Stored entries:
————————
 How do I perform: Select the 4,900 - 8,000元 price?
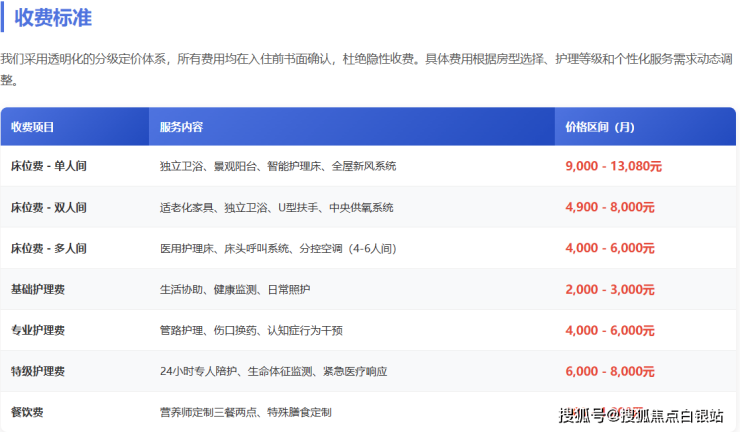point(609,208)
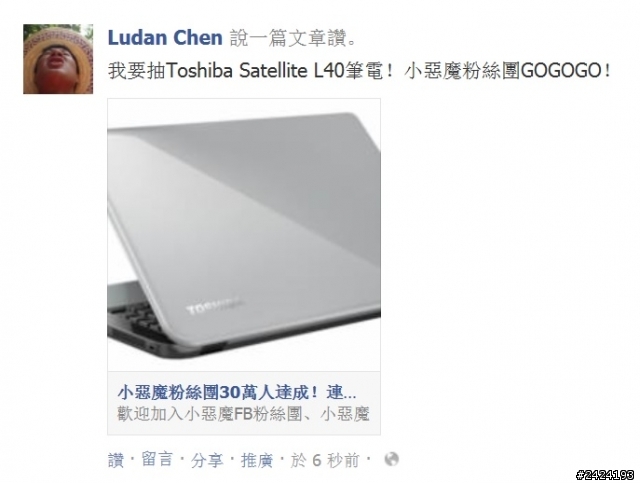Viewport: 640px width, 483px height.
Task: Share the post with 分享
Action: tap(207, 460)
————————
List each line of the data above that contains the string "Select". Treat uppercase and lowercase letters as different.

 How do I perform: Select the 4,900 - 8,000元 price?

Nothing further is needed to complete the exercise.